__WHAT TO WORK ON__
Copy the data below exactly.

(Beginning of EXERCISE INPUTS)

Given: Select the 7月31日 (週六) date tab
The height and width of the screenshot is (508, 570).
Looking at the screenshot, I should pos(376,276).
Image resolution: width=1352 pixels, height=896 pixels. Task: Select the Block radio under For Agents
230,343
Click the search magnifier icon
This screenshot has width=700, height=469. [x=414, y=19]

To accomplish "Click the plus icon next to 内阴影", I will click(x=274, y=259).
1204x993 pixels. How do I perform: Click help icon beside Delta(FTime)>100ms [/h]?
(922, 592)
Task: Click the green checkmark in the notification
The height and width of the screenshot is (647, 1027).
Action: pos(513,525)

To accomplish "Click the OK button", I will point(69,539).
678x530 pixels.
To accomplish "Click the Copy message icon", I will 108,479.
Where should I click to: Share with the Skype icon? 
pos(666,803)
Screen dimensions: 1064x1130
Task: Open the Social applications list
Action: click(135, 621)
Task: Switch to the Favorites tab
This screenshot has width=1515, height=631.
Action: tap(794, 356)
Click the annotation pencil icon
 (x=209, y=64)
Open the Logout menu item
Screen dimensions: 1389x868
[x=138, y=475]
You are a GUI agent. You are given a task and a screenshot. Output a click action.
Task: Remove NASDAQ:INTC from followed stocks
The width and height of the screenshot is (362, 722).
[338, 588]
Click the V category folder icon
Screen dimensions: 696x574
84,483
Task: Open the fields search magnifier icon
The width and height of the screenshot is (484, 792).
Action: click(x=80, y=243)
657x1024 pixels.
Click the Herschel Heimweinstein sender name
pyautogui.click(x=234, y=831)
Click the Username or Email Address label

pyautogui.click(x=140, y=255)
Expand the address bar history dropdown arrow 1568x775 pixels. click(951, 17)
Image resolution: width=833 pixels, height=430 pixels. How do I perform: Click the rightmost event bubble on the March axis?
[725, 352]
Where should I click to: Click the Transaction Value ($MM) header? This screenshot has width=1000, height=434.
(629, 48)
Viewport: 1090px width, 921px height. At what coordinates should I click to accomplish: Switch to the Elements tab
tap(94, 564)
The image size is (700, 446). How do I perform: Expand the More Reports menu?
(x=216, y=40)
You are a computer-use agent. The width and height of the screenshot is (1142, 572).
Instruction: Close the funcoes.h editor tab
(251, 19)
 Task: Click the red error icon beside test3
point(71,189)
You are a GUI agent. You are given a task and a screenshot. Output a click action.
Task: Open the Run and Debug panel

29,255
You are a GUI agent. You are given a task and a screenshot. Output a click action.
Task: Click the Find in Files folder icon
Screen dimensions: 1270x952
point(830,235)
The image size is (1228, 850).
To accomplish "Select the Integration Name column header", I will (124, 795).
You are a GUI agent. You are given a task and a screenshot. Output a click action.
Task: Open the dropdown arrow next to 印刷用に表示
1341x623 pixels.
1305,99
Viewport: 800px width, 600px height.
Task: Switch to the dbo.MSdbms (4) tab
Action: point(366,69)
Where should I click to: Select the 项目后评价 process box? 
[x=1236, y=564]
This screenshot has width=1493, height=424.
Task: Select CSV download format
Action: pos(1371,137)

(End of EXERCISE INPUTS)

__OUTPUT OF THE EXERCISE__
Given: Select the 7月31日 (週六) date tab
The height and width of the screenshot is (508, 570).
Looking at the screenshot, I should pos(376,276).
Image resolution: width=1352 pixels, height=896 pixels. Task: Select the Block radio under For Agents
230,343
Click the search magnifier icon
This screenshot has width=700, height=469. [x=414, y=19]

To accomplish "Click the plus icon next to 内阴影", I will click(x=274, y=259).
1204x993 pixels. How do I perform: Click help icon beside Delta(FTime)>100ms [/h]?
(922, 592)
Task: Click the green checkmark in the notification
The height and width of the screenshot is (647, 1027).
Action: pos(513,525)

To accomplish "Click the OK button", I will point(69,539).
678x530 pixels.
To accomplish "Click the Copy message icon", I will 108,479.
Where should I click to: Share with the Skype icon? 
pos(666,803)
Screen dimensions: 1064x1130
Task: Open the Social applications list
Action: click(135, 621)
Task: Switch to the Favorites tab
This screenshot has width=1515, height=631.
Action: tap(794, 356)
Click the annotation pencil icon
 (x=209, y=64)
Open the Logout menu item
Screen dimensions: 1389x868
[x=138, y=475]
You are a GUI agent. You are given a task and a screenshot. Output a click action.
Task: Remove NASDAQ:INTC from followed stocks
The width and height of the screenshot is (362, 722).
[338, 588]
Click the V category folder icon
Screen dimensions: 696x574
84,483
Task: Open the fields search magnifier icon
The width and height of the screenshot is (484, 792).
Action: click(x=80, y=243)
657x1024 pixels.
Click the Herschel Heimweinstein sender name
pyautogui.click(x=234, y=831)
Click the Username or Email Address label

pyautogui.click(x=140, y=255)
Expand the address bar history dropdown arrow 1568x775 pixels. click(951, 17)
Image resolution: width=833 pixels, height=430 pixels. How do I perform: Click the rightmost event bubble on the March axis?
[725, 352]
Where should I click to: Click the Transaction Value ($MM) header? This screenshot has width=1000, height=434.
(629, 48)
Viewport: 1090px width, 921px height. At what coordinates should I click to accomplish: Switch to the Elements tab
tap(94, 564)
The image size is (700, 446). How do I perform: Expand the More Reports menu?
(x=216, y=40)
You are a computer-use agent. The width and height of the screenshot is (1142, 572).
Instruction: Close the funcoes.h editor tab
(251, 19)
 Task: Click the red error icon beside test3
point(71,189)
You are a GUI agent. You are given a task and a screenshot. Output a click action.
Task: Open the Run and Debug panel

29,255
You are a GUI agent. You are given a task and a screenshot. Output a click action.
Task: Click the Find in Files folder icon
Screen dimensions: 1270x952
point(830,235)
The image size is (1228, 850).
To accomplish "Select the Integration Name column header", I will (124, 795).
You are a GUI agent. You are given a task and a screenshot. Output a click action.
Task: Open the dropdown arrow next to 印刷用に表示
1341x623 pixels.
1305,99
Viewport: 800px width, 600px height.
Task: Switch to the dbo.MSdbms (4) tab
Action: point(366,69)
Where should I click to: Select the 项目后评价 process box? 
[x=1236, y=564]
This screenshot has width=1493, height=424.
Task: Select CSV download format
Action: pos(1371,137)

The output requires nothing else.